▸ НАБОР ЗАДАНИЙ:
**A.** Перепишите дословно фрагмент рассказа о поездках по Москве от слов «Из клуба выходят» до слов «направляются ко мне.» включительно.
**B.** Изложите содержание рассказа о поездках по Москве в двух предложениях.
**C.** Напишите продолжение рассказа о поездках по Москве, которое начинается сразу после его последнего предложения.

▸ ТЕКСТ ДЛЯ ЧТЕНИЯ:
Высаживаю друзей у «Сухаревской».
– Ой, смотрите, крыса, ой какая серая, – кричит Витя. Обернувшись, вижу свою прозрачную сумку, которая со всеми моими деньгами, ключами и документами валялась все это время на заднем сиденье. На ней много кто сидел, но никто не тронул.
Лиля, Лада и Таня
Дежурим у клуба First на Софийской набережной – там идет вечеринка в честь закрытия Недели моды в Москве. Леонтьев с сутенерским видом прогуливается возле моего «пежо», чтобы никто без очереди не пролез.
– Тут во дворе церковь, – рассказывает Леонтьев, – я там работал мойщиком окон. Одно окно – один рубль.
Из клуба выходят две длинноволосые блондинки и мулатка с воздушным шариком, на вид им лет восемнадцать, все тщательно накрашены. Девушки сразу направляются ко мне.
– Нам на Тверскую, в «Этаж», знаете?
Я не сразу замечаю, что к моему «пежо» жмется серебристый пузатый BMW. Девушки начинают хихикать и говорить, как правильно они сделали, уехав от этих чеченцев. В BMW опускаются тонированные стекла: ухажеры посылают нам ослепительные улыбки. После этого они долго едут вровень со мной, потом пытаются прижать меня к тротуару, потом обгоняют и притормаживают, потом пристраиваются в хвосте. Настроение у девушек портится. Посреди Большого Каменного моста я резко торможу прямо в среднем ряду – BMW останавливается рядом. Так мы стоим минут семь. Я пытаюсь думать о том, как же все-таки красив собор Василия Блаженного. Ухажеры трогаются с места первыми. Начинается дождь.

▸ ИСХОДНЫЕ ДАННЫЕ:
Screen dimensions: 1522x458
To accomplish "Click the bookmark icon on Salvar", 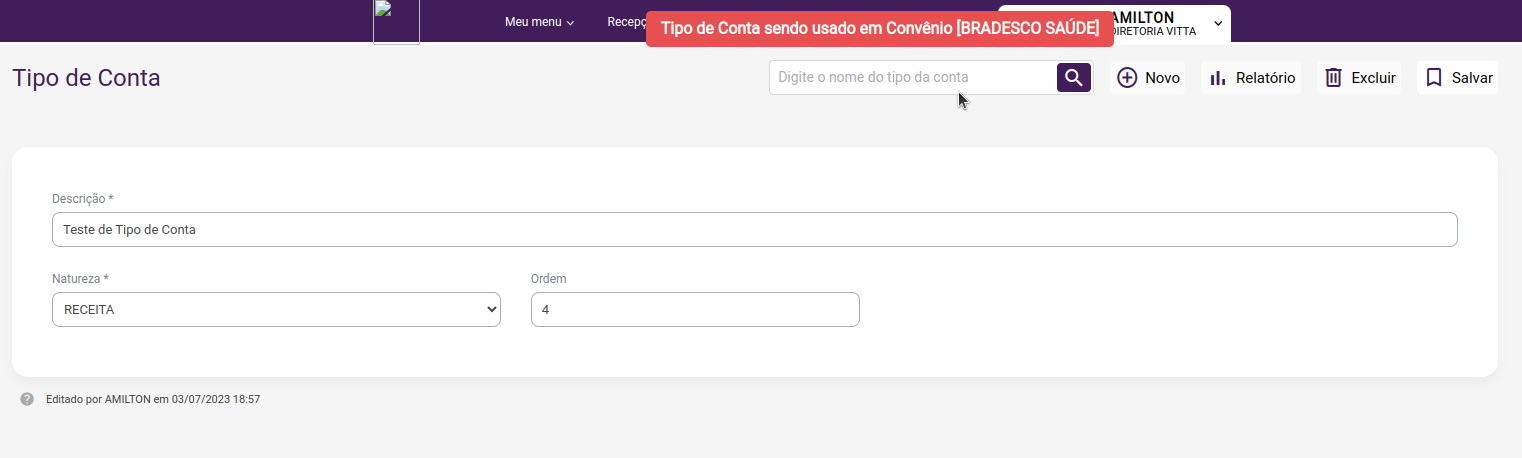I will [1433, 78].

▸ ОТВЕТЫ ПО ЗАДАНИЯМ:
**A.**
Из клуба выходят две длинноволосые блондинки и мулатка с воздушным шариком, на вид им лет восемнадцать, все тщательно накрашены. Девушки сразу направляются ко мне.

**B.** Высадив друзей у «Сухаревской», рассказчик видит свою прозрачную сумку с деньгами, ключами и документами, которая всё это время лежала на заднем сиденье, и никто её не тронул. Затем у клуба First к «пежо» подходят три девушки, просят отвезти их на Тверскую в «Этаж», и по дороге их ухажеры на серебристом BMW долго преследуют машину, пока после семиминутной остановки посреди Большого Каменного моста не трогаются с места первыми.

**C.**
Девушки переводят дух и принимаются рассказывать, как за одну ночь они побывали в «Кабаре», – «там весело», потом их не пустили в «Зиму» – «первый раз в жизни куда-то не пустили», а в First им не понравилось – «десять человек танцуют под плохую музыку».
– А что за мужчины в этих местах? – интересуюсь я.
– В «Кабаре» – бандиты и иностранцы, на которых вешаются проститутки, – рассказывает мулатка Лиля. – В «Зиме» мужчины ухоженные и холеные, они наверняка часами себе пилят и полируют ногти. Я таких за мужчин не считаю, фу.
– Зачем ты так категорично, зай, – говорит Лада. – Мне больше всего такие нравятся, это хорошо, когда мужчины следят за собой. Правда, когда они ноги бреют, мне не нравится: ноги у мужчины должны быть кривыми и волосатыми.
Лена, Лена и Аня
У клуба «Дача» на Яузском бульваре вижу попу своей подруги Лены – Лена залезает в «пятерку». Начинаю истошно сигналить – из машины вылезает Ленина голова, а за ней еще две девушки. Лена – шеф-редактор дневных новостей на третьем канале, другая Лена – их ведущая, Аня – подруга второй Лены. У Лены-редактора вчера был день рождения.
– Не помню ни как сегодня в прямой эфир выходили, ни кто тексты писал – но как-то вышли, и, говорят, неплохо. А ты чего это разъезжаешь? Ты не пьяная, случайно?
– Да нет, просто отличная ночь была, – сама того не замечая, перехожу на крик. – Познакомилась с рутульцем и тунисцем, оторвалась от погони, встретила Леона Клема, видела Александра Волошина, побывала в Аннино – а могла ведь все проспать.